I've tried `pytables`

by using the `Score`

class as exposed, but I cannot access directly to the element `i,j`

without scanning all the rows. Any suggestion?

You should use `scipy.sparse`

. Here's some more info about the formats and usage.

10 million double precision floats take up 80 MB of memory. If you store them in a 1 million x 1 million sparse matrix, in CSR or CSC formats, you will need an additional 11 million int32s, for a total of around 125 MB. That's probably less than 7% of the physical memory in your system. And in my experience, on a system with 4GB running a 32-bit version of python, you rarely start having trouble allocating arrays until you try to get a hold of ten times that.

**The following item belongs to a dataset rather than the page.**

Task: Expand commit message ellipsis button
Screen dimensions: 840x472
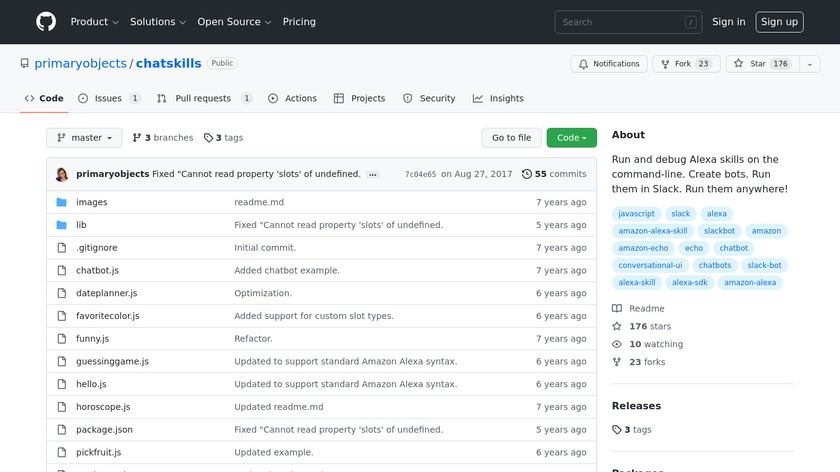Action: click(x=373, y=174)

Run the following code on your computer:

```
for j in itertools.count(100) :
try :
a = np.empty((j * 10**6,), dtype='uint8`)
print 'Allocated {0} MB of memory!'.format(j)
del a
except MemoryError:
print 'Failed to allocate {0} MB of memory!'.format(j)
break
```

And unless it fails to get you at least 4 times the amount calculated above, don't even hesitate about sticking the whole thing in memory using a `scipy.sparse`

format.

I have no experience with pytables, nor much with numpy's `memmap`

arrays. But it seems to me that either one of those will involve you coding the logic to handle the sparsity, something I would try to avoid unless impossible to.